Text and photos by Caterina Sbrana.
this is the second report I realized on my trip to New York following the one on 9/11 Museum& Memorial, and it regards the system created by the New York Public Library that counts more than 50 million items. I personally was very responsive to the organization of the libraries that permit worldwide to find a huge quantity of materials for study and researches.
The New York Public Library (NYPL) system actually includes 92 libraries situated in different districts like Bronx, Manhattan and Staten Island. Humanities and social sciences, performing arts, black history and culture, business and industry are the topics of the four research centers that take part in NYPL System.
The collections of the New York Public Library compose of more than 50 million items, thanks to the work of generations of curators over the past 160 years. The collections have been organized into more than 100 major topics.

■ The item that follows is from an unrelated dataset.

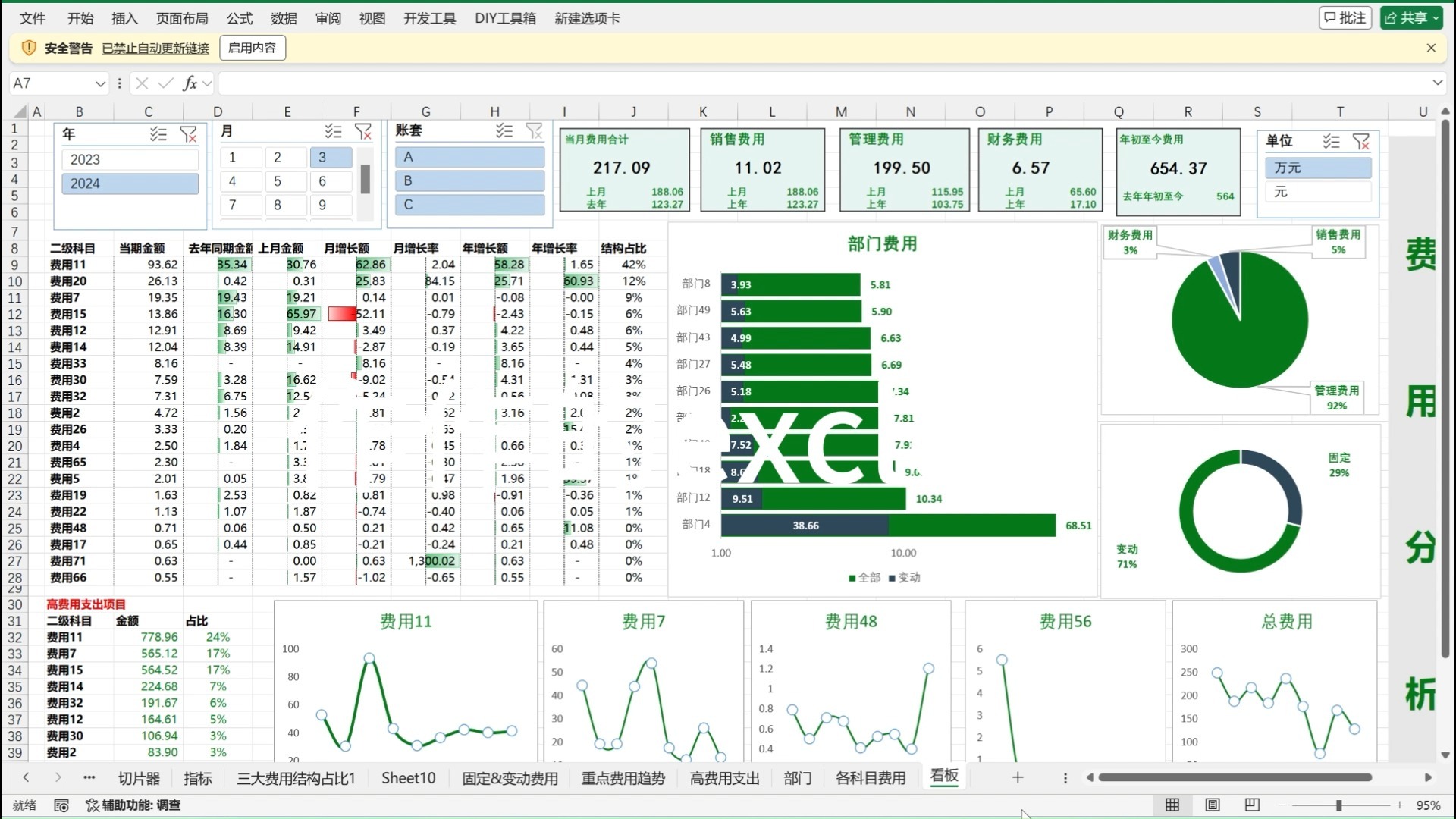Screen dimensions: 1456x819
Task: Click the 批注 comments icon
Action: pos(1344,17)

Searching the website of the NYPL we can find out, by clicking on “Research”, a huge digitisation project carried out by different research teams, out of which 180,000 documents are available since 2016 in digital version and in public domain. These documents include: maps, posters, manuscripts drawings, photographs like those of Racioppo Larry, Barvin Bill, Morris Rosenfeld, Walter Silver, Martha Swope etc., letters, ancient texts, charts, totally open access for everybody, from children to adults.
We can read on the website that “everyone has the freedom to enjoy and reuse these materials in almost limitless ways. The Library now makes it possible to download such items in the highest resolution available directly from the Digital Collections website. […] The release of more than 180,000 digitized items represents both a simplification and an enhancement of digital access to a trove of unique and rare materials: a removal of administration fees and processes from public domain content, and also improvements to interfaces — popular and technical — to the digital assets themselves“.

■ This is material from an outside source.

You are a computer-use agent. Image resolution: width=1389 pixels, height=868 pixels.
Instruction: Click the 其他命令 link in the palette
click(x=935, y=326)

The New York Library in 476 5th Ave is located in an extraordinary building, the Stephen A. Schwarzman’s Building: study rooms, research rooms, exhibitions… in a space that takes your breath away. On my trip to New York for Digital Meets Culture, I went to this building where is one of the locations of the public libraries in New York. On the first floor, at the information point, I presented myself explaining that I was writing an article for our magazine and that I wanted to consult some documents. I filled out an application form using one of the many computers available. I specified my residence time in New York and in a few minutes I got my own free library card.With it you can borrow books and materials that can be returned in any of the libraries that are part of the NYPL system. Also, the card allows you to receive notices, download digital media, search hundreds of electronic databases, reserve a computer, and more.
Searching the Public Domain Digital Collections we can find a lot of documents, as the Street view of New York City’s Fifth Avenue how it was in 1911 compared with 2015’s Google Street View; manuscripts of American literary masters like Walt Whitman, Henry David Thoreau, and Nathaniel Hawthorne; Medieval and Renaissance illuminated manuscripts from Western Europe; Book Art and illustration; over 20,000 maps and atlases documenting New York City, North America, and the World etc.
In the section “ALL COLLECTIONS” it is possible to do a research by keywords related to a country, a topic, an author etc… Let’s search the H. Thoreau manuscripts on the web page: on the left we find information about the Collection, the author, date of manuscript creation, library locations, topics, notes; in the middle of the web page there are the digital documents. A symbol on the left of the images shows if the document is composed by more than one page and if it is possible to print it.
The mission of The New York Public Library is “inspire lifelong learning, advance knowledge, and strengthen communities“. Nowadays technological means allow us to preserve and spread culture by sharing documents, old as well as modern, in digital platforms that allow everyone to enjoy cultural goods, by deleting physical distances. There is a double advantage: the preservation and the dissemination of documents belonging to the cultural heritage of each individual community.